== Segment start ==

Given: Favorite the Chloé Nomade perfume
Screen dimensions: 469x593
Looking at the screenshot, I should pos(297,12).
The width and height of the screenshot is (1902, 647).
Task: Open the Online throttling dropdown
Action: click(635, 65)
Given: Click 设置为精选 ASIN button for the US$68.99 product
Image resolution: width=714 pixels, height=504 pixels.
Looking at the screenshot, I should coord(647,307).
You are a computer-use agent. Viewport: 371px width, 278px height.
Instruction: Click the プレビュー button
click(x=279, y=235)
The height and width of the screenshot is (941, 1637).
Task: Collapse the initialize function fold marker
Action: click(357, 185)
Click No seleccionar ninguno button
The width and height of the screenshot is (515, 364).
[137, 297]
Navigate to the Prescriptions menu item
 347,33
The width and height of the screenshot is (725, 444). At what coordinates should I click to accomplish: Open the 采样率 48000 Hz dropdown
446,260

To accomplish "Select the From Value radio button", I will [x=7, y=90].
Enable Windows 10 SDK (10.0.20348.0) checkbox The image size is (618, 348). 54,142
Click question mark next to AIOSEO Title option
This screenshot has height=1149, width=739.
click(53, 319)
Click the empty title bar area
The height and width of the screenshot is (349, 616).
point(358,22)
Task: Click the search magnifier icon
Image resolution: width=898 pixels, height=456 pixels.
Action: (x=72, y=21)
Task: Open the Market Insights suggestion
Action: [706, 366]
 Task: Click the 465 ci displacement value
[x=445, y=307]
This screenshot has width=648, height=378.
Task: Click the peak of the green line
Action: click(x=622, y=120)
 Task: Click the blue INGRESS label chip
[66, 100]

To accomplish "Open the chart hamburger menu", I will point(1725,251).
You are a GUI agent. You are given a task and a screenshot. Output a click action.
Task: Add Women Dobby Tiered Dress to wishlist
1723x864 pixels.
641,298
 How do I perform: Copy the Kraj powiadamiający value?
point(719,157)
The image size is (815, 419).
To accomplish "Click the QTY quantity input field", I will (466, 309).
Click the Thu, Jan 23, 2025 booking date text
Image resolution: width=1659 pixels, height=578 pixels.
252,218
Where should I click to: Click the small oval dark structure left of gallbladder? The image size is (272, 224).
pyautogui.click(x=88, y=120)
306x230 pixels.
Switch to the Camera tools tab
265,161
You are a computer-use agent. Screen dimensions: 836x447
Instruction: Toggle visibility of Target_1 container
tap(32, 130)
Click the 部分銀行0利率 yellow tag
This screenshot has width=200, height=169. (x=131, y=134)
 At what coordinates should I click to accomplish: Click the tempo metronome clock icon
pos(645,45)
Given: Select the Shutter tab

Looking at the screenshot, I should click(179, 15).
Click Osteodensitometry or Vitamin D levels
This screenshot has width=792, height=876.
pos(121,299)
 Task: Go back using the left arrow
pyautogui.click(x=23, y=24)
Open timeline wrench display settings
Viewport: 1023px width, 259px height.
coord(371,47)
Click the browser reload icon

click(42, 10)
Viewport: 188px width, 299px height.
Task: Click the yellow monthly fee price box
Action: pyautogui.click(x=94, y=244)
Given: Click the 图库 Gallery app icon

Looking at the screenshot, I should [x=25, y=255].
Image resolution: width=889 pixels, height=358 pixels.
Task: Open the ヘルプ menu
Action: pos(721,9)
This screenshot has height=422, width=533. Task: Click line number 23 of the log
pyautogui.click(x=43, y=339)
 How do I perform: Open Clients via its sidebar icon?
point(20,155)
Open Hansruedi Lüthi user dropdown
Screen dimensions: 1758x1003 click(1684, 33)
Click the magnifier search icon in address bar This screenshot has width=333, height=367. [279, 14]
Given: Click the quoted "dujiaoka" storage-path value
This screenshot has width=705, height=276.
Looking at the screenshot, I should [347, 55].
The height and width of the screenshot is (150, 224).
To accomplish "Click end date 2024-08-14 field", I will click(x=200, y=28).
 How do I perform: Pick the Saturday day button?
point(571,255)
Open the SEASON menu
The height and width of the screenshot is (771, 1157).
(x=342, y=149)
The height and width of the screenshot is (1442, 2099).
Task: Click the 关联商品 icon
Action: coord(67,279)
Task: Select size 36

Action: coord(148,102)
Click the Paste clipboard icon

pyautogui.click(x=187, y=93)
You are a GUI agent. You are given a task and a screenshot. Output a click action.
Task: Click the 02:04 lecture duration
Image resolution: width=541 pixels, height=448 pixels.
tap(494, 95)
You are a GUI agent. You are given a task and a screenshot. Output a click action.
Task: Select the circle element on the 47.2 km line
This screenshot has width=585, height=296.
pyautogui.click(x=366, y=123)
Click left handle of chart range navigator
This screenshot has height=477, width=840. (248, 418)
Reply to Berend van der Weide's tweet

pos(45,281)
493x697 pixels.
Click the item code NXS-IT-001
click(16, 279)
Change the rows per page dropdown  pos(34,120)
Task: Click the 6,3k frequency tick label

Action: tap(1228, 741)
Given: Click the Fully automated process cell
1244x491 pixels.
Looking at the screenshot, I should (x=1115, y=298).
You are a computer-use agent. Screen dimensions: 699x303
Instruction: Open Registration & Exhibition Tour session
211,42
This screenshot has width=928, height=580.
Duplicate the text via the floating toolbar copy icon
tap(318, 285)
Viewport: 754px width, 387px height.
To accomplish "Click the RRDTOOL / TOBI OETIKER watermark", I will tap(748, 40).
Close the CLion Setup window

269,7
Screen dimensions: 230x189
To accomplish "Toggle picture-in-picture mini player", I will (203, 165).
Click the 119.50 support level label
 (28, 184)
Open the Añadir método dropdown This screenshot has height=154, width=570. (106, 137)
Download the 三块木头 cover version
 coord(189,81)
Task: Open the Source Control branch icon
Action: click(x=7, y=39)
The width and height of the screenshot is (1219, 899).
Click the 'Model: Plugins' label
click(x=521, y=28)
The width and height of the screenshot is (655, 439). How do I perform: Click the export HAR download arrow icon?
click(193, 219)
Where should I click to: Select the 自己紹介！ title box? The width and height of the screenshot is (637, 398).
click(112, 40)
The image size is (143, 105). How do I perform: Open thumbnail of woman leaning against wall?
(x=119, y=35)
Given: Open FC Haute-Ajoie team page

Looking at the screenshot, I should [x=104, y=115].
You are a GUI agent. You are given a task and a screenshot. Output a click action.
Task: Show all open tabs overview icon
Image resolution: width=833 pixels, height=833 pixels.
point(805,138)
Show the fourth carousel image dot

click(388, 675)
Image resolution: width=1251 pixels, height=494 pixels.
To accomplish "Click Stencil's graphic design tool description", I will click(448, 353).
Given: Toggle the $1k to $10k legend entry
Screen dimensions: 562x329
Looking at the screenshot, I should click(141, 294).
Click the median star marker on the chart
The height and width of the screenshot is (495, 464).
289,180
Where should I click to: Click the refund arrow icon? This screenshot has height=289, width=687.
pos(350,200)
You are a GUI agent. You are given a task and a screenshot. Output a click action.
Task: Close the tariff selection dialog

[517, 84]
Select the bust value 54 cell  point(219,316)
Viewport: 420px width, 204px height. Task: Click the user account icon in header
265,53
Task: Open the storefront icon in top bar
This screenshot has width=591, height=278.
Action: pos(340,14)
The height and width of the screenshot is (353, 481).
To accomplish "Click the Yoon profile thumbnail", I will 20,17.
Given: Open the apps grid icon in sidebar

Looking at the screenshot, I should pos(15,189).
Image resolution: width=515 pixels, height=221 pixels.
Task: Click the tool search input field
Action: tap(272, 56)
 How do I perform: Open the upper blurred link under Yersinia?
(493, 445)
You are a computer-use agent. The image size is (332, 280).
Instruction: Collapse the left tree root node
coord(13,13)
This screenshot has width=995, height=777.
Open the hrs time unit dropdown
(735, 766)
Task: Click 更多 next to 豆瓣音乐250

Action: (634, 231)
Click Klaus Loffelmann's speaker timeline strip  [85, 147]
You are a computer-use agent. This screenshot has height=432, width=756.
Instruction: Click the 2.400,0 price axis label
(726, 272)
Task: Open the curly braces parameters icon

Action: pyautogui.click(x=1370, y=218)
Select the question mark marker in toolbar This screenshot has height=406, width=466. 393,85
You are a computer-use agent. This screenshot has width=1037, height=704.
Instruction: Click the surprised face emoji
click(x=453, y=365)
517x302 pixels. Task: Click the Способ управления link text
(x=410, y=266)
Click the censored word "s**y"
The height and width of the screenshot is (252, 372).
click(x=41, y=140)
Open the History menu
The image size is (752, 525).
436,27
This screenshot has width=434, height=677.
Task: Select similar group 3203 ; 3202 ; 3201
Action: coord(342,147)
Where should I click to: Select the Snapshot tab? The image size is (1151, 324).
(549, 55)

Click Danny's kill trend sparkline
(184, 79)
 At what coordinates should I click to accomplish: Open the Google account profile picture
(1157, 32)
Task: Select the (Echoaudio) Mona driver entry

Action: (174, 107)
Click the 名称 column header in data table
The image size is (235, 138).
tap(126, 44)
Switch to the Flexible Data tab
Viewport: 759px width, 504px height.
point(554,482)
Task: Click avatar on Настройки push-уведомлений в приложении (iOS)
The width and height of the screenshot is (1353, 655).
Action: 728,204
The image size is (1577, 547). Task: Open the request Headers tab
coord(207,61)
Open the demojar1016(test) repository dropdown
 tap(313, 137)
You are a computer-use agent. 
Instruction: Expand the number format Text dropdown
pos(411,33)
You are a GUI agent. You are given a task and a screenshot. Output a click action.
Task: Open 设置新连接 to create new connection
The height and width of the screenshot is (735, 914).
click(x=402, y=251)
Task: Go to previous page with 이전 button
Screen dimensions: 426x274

== Segment end ==

From the first line of the listing above to the line with "You are a computer-use agent. Viewport: 371px", please transcribe each line exactly, both ends included, and nothing beyond that.

== Task response ==
Given: Favorite the Chloé Nomade perfume
Screen dimensions: 469x593
Looking at the screenshot, I should pos(297,12).
The width and height of the screenshot is (1902, 647).
Task: Open the Online throttling dropdown
Action: click(635, 65)
Given: Click 设置为精选 ASIN button for the US$68.99 product
Image resolution: width=714 pixels, height=504 pixels.
Looking at the screenshot, I should coord(647,307).
You are a computer-use agent. Viewport: 371px width, 278px height.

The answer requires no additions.